Problem to solve => In the listing that follows, the lines starting at the one containing "Task: Click AL Laske's photo" and ending at the one containing "Screen dimensions: 899x716" are to be returned exactly, both boundary lines included, and no others.

Top of Recorded data

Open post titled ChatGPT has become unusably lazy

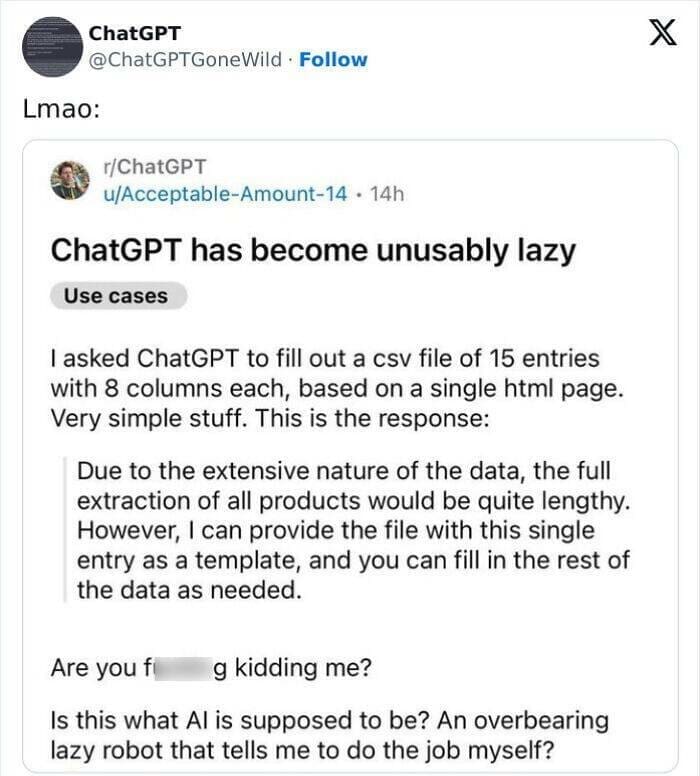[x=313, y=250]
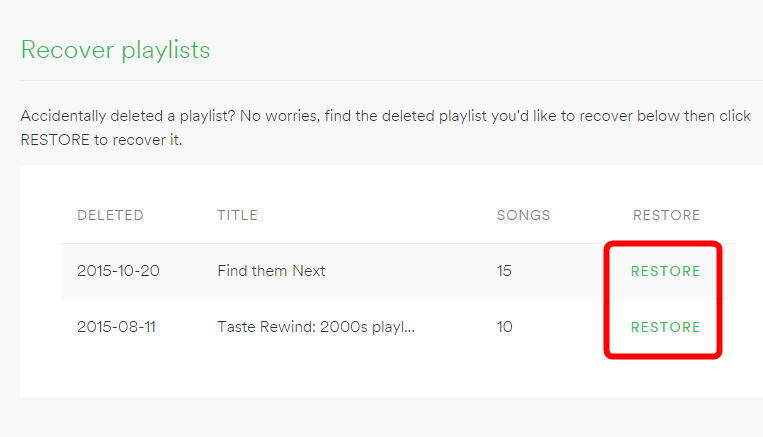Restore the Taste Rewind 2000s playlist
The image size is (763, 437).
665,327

Bottom of Recorded data
Top of Recorded data

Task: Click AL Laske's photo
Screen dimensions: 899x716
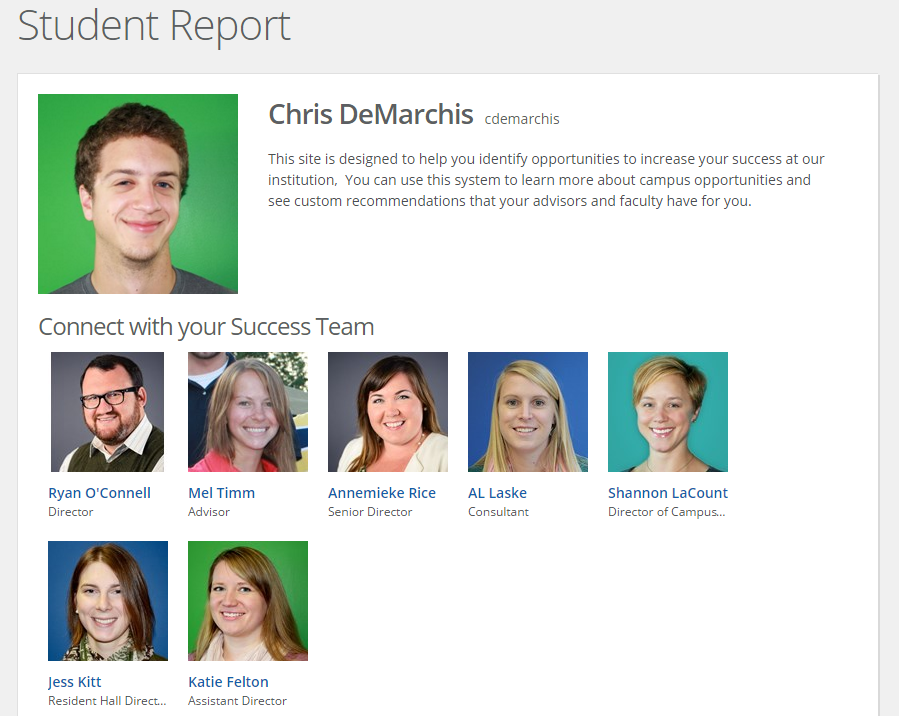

Bottom of Recorded data

Reply to the task =>
Task: Click AL Laske's photo
Screen dimensions: 899x716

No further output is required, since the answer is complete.